Mafia, rivelazione choc del killer pentito Mutolo: "La mia base era a Rimini"

«Facevamo furti nelle case nel Nord Italia. Di base stavamo a Rimini, in via Garibaldi, nella stanzetta sopra al ristorante della sorella di Michele e Salvatore Vizzini, nipoti del famoso don Pippo Calò (cassiere di Cosa Nostra già coinvolto nella morte del banchiere Guido Calvi, con legami con la banda della Magliana e il terrorismo nero, ndr)». È una rivelazione clamorosa per la città dei Malatesta quella che Gaspare Mutolo, killer pentito di Totò Riina, affida al settimanale Oggi, già in edicola.

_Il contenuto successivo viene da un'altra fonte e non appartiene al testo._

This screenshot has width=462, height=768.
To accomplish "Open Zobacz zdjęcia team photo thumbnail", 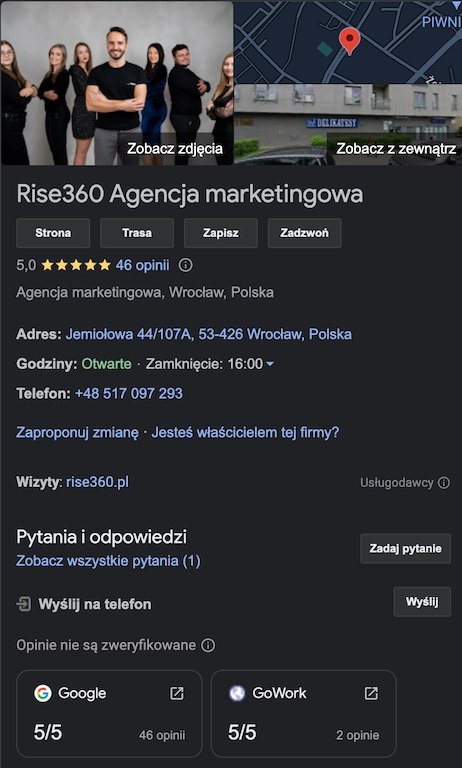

Una lunga intervista rilasciata a pochi giorni dall’uscita del programma di protezione testimoni dove era entrato 30 anni fa grazie alla collaborazione con i giudici Giovanni Falcone e Paolo Borsellino con cui si era pentito, dando un prezioso contributo alla guerra dello Stato contro la Mafia. «Allora - prosegue Mutolo diventato dietro le sbarre pittore - non esistevano le porte blindate. Facevamo finta di essere rappresentanti della Fabbri Editore e suonavamo alle case più belle. Se aprivano mostravamo gli opuscoli delle enciclopedie, altrimenti le svaligiavamo. Giravamo tutta Italia», ma poi «al sabato rientravamo a Rimini».
Mafia e Riina
Un “aneddoto” sconosciuto quello di Gaspare Mutolo che spiega l’“arte” dell’infiltrazione nel tessuto sociale romagnolo e nel riminese. Una cosa “negata” tanto da far bollare come matti chi la ipotizzava, fino al ritrovamento di due corpi senza vita, con i volti incappucciati dai sacchi della spazzatura, nel bagagliaio di una Opel Omega parcheggiata nell’area di servizio autostradale a ridosso di Rimini, il 25 ottobre 1991. In realtà, anche se molti preferivano non vedere, il tentativo di “colonizzazione” era in atto da tempo per una serie di fattori in primis i soggiorni obbligati introdotti dalla legge 575/1965, l’alta concentrazione di attività turistiche e la domanda di droga nella zona, tra le più elevate nel Paese. Totò Riina, l’ultimo capo dei capi riconosciuto, ne sapeva qualcosa visto che nel tempo alcuni suoi emissari hanno gestito per lui in Romagna più di un affare. Perfino quel duplice omicidio di trentuno anni fa lo si è scoperto solo a distanza di tempo grazie ad alcuni pentiti, può essere considerato come un favore a “U Curtu”, sebbene come mandante sia stato condannato in via definitiva il cognato di Riina, Leoluca Bagarella. Una delle vittime, Agostino D’Agati, a sua volta sorvegliato speciale dirottato in Romagna, era il vero bersaglio del regolamento di conti, mentre l’altro uomo – Ernesto Buffa, rappresentante di cosmetici – pagò solo il fatto di avere accompagnato il vicino di casa all’appuntamento con la morte. Un magazzino riminese dove andava a comprare un piumone: ad attenderlo c’erano i killer. Tra gli artefici dell’operazione, condannato in concorso, c’era anche un altro “riminese”, Santo Mazzei (in zona viveva anche il fratello Matteo, considerato il basista dell’agguato), che per quel favore venne affiliato a Cosa nostra e più tardi incaricato da Riina in persona di altre azioni dimostrative. Attorno a quell’ambiente si appuntarono anche i sospetti per il delitto di Maurizio Belloni, un bolognese punito per uno sgarro. L’uomo fu ritrovato in mare annegato e incaprettato al largo di Rimini: un delitto ancora insoluto.
I tentacoli della mala
I segnali più evidenti dell’infiltrazione mafiosa subita dalla Riviera romagnola si erano avuti a partire dagli anni Ottanta quando Giacomo Riina, zio paterno di Totò e imparentato con Luciano Liggio, domiciliato tra Budrio e Rimini, subentrò ad Angelo Epaminonda nel controllo delle bische in Romagna. Perfino all’indomani dell’arresto di Riina, che risale al gennaio 1993, Rimini continuò ad accendere le peggiori fantasie dei suoi affiliati. «Volevamo piazzare brioscine avvelenate nei supermercati, e spargere siringhe con il sangue infetto dall’Aids sulla spiaggia di Rimini – rivelò infatti Giovanni Brusca, l’uomo che premette il telecomando dell’attentato di Capaci (il 23 maggio del 1992) in cui morirono il giudice Giovanni Falcone e la sua scorta, per poi divenire ca sua volta collaboratore di giustizia –. Ci furono riunioni e il progetto delle siringhe era a buon punto, tanto che stavamo già cercando di procurarci il sangue. L’idea era di nascondere le siringhe sotto la sabbia… ».